Crecimiento sostenido y reconstrucción de capacidades
Los datos comparativos reflejan un avance significativo en la ejecución presupuestaria. En 2024, el gasto total de los Estados miembros ascendió a 343.000 millones de euros, lo que supuso un crecimiento interanual del 19% y el 1,9% del PIB regional. Dentro de esta partida, la inversión directa en Defensa superó los 100.000 millones de euros, mientras que la adquisición de equipamiento creció un 39%, alcanzando los 88.000 millones de euros.
Este aumento del gasto sugiere que las naciones europeas no solo están financiando sus estructuras administrativas y de personal existentes, sino que están destinando recursos específicos a la reconstrucción de reservas, capacidades operativas y el desarrollo de tecnologías críticas. La clave de este proceso, según los expertos, reside en la capacidad industrial para entregar equipamiento a gran escala mediante la consolidación de cadenas de suministro y tecnología avanzada.
La brecha estratégica con Estados Unidos
A pesar del incremento en la inversión, el informe advierte que Europa todavía mantiene una distancia considerable respecto a Estados Unidos. El presupuesto de defensa estadounidense para 2026 se sitúa cerca del billón de dólares (aproximadamente 0,86 billones de euros), superando ampliamente la capacidad agregada de la UE. Además de la disparidad cuantitativa, la industria europea enfrenta desafíos en estandarización, contratación centralizada y profundidad tecnológica.
Para mitigar esta vulnerabilidad, la UE ha impulsado proyectos estratégicos como el programa Readiness 2030, el Fondo Europeo de Defensa y la Estrategia Industrial Europea de Defensa. Estas iniciativas tienen como objetivo garantizar que el incremento presupuestario se reinvierta mayoritariamente en la industria europea, fomentando una soberanía tecnológica que responda a un entorno geopolítico marcado por la inestabilidad.

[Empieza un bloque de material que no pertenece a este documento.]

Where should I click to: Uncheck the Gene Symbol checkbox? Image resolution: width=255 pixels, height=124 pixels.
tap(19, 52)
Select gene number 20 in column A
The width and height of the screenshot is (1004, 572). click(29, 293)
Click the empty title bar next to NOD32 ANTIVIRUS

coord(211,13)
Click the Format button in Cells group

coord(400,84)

Obstáculos para la coordinación industrial
La fragmentación del mercado sigue siendo uno de los principales frenos para la creación de una industria homogénea. La persistencia de los denominados «campeones nacionales», como la alemana Rheinmetall, la italiana Leonardo, las francesas Thales y KNDS France, o la sueca Saab, dificulta la coordinación a nivel comunitario. Esta falta de integración se suma a otros riesgos detectados, como la lentitud en los procesos de contratación pública, las restricciones fiscales de algunos Estados miembros y los posibles picos de volatilidad geopolítica.

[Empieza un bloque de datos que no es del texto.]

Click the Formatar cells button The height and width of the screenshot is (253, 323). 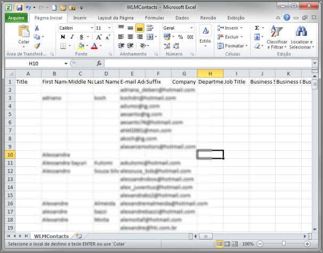[232, 46]
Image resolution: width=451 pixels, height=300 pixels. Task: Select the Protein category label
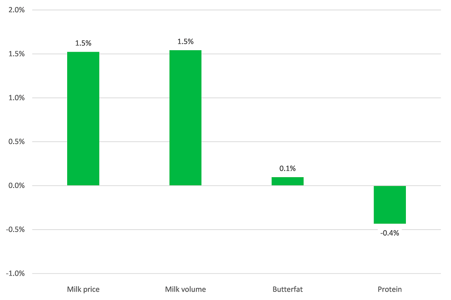click(x=390, y=289)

De cara a 2026, los analistas señalan que la efectividad del rearme dependerá de la conversión de los presupuestos aprobados en pedidos reales y facturables. Las compañías del sector deberán demostrar disciplina en costes y capacidad para resolver los cuellos de botella en la producción, transformando el gasto público en un flujo de caja sostenible que garantice la defensa europea a medio y largo plazo.